Determinantal representations of hyperbolic plane curves: An elementary approach

TL;DR

This paper provides an elementary proof that every hyperbolic plane curve can be represented by a definite Hermitian matrix determinant, linking matrix definiteness to the topology of minors and extending Dixon's classical construction.

Contribution

It offers a more concrete proof that every hyperbolic plane curve admits a definite Hermitian determinantal representation, broadening understanding of hyperbolic hypersurfaces.

Findings

Every hyperbolic plane curve has a definite Hermitian determinantal representation.

The proof relates matrix definiteness to the topology of minors.

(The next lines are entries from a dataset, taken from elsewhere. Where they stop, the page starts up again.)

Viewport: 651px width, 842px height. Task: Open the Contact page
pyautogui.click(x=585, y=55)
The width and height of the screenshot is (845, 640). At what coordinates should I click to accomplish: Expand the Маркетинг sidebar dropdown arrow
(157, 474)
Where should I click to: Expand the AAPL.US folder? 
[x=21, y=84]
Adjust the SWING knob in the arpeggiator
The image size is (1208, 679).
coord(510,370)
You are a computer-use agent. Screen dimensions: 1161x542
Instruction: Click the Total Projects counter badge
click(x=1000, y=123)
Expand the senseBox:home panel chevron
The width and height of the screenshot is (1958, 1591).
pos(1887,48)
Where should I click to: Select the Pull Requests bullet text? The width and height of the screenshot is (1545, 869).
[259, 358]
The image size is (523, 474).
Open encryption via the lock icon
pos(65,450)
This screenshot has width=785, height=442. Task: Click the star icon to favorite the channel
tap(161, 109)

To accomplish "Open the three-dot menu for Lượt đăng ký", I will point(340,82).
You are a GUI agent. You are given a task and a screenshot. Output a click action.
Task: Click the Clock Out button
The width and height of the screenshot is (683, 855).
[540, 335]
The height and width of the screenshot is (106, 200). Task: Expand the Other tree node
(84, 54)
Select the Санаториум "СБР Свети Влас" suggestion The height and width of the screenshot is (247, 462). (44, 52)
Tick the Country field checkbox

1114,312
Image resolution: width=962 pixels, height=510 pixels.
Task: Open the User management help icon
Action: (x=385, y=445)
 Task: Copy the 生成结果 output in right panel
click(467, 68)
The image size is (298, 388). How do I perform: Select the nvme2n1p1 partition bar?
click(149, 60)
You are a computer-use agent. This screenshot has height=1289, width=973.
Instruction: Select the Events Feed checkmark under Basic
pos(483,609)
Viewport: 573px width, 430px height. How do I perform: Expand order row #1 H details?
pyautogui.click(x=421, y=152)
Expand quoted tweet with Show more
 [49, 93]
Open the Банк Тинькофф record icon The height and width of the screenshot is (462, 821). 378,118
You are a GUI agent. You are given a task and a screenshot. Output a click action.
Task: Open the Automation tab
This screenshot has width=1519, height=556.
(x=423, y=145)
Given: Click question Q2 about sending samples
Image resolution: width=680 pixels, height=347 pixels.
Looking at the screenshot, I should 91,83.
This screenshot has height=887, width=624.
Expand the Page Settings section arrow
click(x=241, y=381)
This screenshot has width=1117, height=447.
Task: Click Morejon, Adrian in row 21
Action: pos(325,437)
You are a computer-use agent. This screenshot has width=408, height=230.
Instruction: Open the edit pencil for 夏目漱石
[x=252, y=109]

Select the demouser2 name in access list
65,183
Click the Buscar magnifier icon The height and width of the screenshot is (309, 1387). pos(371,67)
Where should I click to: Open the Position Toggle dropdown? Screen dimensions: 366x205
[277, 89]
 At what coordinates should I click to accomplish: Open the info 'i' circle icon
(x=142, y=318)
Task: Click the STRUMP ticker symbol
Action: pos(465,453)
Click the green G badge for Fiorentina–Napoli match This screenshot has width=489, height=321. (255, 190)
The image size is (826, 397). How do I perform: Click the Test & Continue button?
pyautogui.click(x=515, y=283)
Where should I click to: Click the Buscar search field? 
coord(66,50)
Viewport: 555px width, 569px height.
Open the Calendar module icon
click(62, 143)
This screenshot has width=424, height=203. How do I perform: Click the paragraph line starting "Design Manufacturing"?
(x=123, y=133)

Hyperbolic regions are characterized by linear matrix inequalities.

Abstract

If a real symmetric matrix of linear forms is positive definite at some point, then its determinant is a hyperbolic hypersurface. In 2007, Helton and Vinnikov proved a converse in three variables, namely that every hyperbolic plane curve has a definite real symmetric determinantal representation. The goal of this paper is to give a more concrete proof of a slightly weaker statement. Here we show that every hyperbolic plane curve has a definite determinantal representation with Hermitian matrices. We do this by relating the definiteness of a matrix to the real topology of its minors and extending a construction of Dixon from 1902. Like Helton and Vinnikov's theorem, this implies that every hyperbolic region in the plane is defined by a linear matrix inequality.